What is the number of lines below that contain the word "Toggle"? Respond with that number alone.
Start of Block
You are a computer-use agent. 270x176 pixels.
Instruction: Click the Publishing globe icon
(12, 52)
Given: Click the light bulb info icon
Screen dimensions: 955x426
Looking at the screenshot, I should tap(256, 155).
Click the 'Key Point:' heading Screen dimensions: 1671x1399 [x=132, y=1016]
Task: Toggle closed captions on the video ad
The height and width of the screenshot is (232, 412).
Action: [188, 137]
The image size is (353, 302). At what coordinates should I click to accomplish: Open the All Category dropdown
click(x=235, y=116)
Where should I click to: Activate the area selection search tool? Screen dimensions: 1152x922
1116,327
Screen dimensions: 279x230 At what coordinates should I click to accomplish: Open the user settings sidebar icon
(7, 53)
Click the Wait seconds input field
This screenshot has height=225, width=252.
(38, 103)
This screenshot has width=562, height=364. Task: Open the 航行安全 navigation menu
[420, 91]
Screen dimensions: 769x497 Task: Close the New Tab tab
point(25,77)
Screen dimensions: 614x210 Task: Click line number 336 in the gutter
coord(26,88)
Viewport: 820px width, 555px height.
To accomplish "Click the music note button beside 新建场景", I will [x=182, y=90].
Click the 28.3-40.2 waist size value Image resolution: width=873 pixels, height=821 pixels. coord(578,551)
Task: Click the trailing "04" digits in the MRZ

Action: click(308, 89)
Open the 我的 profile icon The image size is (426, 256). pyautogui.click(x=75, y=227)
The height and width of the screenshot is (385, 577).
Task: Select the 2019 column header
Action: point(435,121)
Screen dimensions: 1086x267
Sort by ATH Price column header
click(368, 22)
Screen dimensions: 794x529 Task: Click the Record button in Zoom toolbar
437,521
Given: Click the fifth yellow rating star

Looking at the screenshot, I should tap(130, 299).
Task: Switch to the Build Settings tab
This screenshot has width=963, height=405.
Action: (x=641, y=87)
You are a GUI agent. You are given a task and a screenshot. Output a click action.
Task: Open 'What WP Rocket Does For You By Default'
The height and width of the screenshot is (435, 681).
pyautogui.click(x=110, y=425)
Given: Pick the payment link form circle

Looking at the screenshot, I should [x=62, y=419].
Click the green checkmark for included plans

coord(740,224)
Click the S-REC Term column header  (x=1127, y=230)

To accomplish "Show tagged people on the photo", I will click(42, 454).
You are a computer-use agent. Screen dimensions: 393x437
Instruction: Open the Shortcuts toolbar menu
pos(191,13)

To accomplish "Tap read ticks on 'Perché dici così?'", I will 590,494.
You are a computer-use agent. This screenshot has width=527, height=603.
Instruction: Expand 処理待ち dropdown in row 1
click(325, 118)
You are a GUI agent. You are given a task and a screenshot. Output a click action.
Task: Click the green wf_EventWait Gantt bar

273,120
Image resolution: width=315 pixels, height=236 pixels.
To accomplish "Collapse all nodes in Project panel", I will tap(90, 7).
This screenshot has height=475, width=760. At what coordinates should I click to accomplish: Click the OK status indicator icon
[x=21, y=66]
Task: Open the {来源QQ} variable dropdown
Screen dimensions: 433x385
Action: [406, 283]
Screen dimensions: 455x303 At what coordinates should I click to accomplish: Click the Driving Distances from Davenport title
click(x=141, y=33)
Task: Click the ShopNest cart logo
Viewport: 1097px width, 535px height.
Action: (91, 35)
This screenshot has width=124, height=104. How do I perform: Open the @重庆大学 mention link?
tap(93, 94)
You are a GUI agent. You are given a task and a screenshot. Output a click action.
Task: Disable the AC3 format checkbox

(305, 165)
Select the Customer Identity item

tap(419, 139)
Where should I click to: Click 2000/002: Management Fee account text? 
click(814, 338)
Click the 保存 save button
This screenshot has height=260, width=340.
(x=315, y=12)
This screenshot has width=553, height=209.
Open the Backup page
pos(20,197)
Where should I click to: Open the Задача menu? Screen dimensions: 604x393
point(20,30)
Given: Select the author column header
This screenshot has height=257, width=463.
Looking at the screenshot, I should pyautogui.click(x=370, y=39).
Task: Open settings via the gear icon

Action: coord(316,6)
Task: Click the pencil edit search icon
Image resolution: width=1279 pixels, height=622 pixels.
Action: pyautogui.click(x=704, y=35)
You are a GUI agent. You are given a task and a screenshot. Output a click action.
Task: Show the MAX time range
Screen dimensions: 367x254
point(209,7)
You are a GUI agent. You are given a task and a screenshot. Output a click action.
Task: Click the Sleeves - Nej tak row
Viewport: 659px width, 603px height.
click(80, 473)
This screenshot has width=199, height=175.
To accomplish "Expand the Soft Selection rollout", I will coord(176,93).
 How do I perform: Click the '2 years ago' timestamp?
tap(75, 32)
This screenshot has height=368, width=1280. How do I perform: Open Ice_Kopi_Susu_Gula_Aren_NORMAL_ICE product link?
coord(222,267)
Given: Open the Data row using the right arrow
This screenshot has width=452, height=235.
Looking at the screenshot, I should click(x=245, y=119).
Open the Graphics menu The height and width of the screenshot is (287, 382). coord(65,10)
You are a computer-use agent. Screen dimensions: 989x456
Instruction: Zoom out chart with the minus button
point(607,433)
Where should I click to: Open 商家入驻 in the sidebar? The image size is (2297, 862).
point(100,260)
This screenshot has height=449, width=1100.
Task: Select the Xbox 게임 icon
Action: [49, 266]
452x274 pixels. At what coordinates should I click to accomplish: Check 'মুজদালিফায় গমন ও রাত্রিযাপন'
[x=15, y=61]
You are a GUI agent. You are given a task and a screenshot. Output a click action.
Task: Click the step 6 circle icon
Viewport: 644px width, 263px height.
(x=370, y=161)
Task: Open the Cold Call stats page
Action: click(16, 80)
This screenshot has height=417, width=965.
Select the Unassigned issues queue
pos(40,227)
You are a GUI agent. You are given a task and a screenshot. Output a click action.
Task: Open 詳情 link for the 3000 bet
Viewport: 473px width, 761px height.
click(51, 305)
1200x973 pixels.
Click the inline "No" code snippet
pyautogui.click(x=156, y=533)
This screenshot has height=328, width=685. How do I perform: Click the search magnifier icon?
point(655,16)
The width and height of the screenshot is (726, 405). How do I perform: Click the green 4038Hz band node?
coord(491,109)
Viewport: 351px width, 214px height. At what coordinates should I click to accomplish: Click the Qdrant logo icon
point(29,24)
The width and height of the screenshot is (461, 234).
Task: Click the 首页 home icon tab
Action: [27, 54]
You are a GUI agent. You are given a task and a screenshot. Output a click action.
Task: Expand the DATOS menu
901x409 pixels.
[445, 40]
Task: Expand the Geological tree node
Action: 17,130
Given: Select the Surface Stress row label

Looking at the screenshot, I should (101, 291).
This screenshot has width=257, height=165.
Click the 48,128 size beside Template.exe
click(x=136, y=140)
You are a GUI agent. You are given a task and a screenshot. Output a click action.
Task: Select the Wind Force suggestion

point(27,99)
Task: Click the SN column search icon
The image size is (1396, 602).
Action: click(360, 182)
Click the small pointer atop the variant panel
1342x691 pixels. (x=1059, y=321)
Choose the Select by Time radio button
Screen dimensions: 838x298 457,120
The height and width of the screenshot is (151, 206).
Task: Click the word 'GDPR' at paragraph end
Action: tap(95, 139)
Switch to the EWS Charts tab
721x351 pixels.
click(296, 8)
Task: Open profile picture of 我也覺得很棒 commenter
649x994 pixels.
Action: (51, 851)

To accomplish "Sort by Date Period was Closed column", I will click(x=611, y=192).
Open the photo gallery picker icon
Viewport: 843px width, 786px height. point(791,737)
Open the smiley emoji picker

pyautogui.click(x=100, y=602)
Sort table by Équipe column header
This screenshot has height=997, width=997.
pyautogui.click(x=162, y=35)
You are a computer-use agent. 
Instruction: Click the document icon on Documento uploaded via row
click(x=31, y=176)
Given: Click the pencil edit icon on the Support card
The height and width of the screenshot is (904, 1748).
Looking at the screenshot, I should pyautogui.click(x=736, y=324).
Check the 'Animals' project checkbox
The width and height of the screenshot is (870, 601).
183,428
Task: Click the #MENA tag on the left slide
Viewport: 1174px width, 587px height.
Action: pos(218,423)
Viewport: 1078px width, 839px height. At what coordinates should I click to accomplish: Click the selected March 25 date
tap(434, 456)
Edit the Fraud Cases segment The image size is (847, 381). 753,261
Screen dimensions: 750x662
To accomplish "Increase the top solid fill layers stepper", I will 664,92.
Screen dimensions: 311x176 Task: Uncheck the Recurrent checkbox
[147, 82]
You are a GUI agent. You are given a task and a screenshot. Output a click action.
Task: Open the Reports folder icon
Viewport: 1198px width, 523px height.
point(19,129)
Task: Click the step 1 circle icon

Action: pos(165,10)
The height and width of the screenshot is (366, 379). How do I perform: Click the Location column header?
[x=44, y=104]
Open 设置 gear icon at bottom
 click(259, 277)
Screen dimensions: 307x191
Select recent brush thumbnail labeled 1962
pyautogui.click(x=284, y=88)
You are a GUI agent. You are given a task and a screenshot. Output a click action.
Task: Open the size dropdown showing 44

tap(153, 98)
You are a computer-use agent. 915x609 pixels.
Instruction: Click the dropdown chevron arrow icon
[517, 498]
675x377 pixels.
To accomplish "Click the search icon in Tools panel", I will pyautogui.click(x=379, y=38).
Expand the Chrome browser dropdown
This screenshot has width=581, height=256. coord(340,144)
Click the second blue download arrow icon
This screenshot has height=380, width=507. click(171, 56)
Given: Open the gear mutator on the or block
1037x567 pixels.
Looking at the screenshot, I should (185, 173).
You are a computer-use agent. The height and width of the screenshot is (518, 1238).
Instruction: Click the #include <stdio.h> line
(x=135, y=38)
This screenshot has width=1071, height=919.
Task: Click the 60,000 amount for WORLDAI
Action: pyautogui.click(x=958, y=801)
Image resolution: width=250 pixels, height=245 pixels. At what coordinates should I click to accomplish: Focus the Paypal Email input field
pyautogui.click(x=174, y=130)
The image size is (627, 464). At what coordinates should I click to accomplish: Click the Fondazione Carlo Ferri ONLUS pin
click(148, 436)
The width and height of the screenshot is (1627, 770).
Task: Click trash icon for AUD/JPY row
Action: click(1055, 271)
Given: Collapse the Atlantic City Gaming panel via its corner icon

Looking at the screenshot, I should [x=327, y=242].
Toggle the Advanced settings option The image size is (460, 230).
End of Block
Answer space
2